Perhaps you have never heard that name before, but the Italian composer Maddalena Casulana has the distinction of being the first female composer to have her music printed and published. In fact, it’s possible that Maddalena’s First Book of Madrigals (printed in Venice in 1568) is the first book by a woman to ever be published.
We know very little about Maddalena’s life. It’s highly possible that her second title Casulana refers to her birthplace though scholars disagree. The little we do know about her comes from the introductions and dedications she wrote in her three volumes of madrigals.

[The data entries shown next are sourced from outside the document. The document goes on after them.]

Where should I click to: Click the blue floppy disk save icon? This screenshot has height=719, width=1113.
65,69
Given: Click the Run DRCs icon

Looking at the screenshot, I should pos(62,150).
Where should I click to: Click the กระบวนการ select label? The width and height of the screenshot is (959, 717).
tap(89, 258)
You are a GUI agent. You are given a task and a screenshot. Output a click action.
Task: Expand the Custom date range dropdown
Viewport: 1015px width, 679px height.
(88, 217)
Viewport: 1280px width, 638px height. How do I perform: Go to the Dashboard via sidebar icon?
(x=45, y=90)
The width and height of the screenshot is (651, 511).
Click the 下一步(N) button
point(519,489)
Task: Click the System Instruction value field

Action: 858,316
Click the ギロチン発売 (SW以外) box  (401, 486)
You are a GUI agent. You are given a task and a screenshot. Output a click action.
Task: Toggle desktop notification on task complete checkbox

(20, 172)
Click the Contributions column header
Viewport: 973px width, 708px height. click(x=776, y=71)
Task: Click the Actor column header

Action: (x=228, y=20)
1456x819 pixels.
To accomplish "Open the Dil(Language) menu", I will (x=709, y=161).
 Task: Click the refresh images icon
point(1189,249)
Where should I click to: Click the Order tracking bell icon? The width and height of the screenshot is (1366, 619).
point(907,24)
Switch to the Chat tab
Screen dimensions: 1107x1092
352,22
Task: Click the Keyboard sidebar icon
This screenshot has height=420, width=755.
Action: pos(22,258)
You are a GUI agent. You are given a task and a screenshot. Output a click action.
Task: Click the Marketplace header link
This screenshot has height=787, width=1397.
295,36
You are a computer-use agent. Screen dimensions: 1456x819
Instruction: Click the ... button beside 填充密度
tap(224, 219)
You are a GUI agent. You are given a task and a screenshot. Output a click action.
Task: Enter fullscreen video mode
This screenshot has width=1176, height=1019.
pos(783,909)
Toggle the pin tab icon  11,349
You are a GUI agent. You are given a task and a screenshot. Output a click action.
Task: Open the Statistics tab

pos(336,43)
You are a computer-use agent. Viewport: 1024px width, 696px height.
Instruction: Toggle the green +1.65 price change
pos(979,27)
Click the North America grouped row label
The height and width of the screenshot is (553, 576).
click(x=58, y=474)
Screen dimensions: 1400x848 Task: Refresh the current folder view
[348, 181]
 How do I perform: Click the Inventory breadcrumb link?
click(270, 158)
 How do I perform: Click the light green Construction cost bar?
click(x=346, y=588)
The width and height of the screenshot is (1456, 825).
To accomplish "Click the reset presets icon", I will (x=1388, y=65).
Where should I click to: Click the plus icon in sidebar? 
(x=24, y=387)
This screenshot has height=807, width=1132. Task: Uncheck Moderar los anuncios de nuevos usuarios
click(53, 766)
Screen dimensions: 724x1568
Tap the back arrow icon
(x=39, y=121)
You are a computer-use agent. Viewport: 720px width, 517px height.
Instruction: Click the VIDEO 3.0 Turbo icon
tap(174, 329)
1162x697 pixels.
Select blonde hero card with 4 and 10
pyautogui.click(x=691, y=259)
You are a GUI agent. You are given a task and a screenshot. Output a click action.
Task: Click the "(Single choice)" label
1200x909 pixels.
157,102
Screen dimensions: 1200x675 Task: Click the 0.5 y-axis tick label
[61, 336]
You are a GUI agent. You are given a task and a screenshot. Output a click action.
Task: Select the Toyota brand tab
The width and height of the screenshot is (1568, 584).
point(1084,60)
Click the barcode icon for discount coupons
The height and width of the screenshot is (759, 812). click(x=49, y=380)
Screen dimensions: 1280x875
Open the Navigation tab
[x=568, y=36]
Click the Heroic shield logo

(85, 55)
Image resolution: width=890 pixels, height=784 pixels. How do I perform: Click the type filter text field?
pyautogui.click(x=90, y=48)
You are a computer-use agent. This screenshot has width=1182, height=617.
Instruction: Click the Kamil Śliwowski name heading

“I want to show the world, as much as I can in this profession of music, the vain error of men that they alone possess the gifts of intellect and artistry, and that such gifts are never given to women.”
Apparently, Maddalena made an impression in Europe in the late 1560’s both as a singer and a composer. She earned the patronage of Isabella de’ Medici, a noble woman with a notoriously free-spirit. Maddalena dedicated the majority of her 66 madrigals to her. In 1568, her work Nothing is More Enjoyable was sung at a banquet in Munich for the wedding of Wilhelm IV of Bavaria conducted by Orlando di Lasso. Unfortunately, this work and much of Maddalena’s history has been lost to time.
For the decade between 1570 and 1580 there is no mention of Maddalena at all. It’s highly possible that she married during this time, but we are uncertain of her husband’s name and where they were living. She reappears in 1582 performing at a wedding in Perugia. Her last book of madrigals was printed in 1583 and the last work attributed to her at all is dated 1586. We can only estimate that she died somewhere around 1590.
It would be decades before another female composer would have her works published and performed.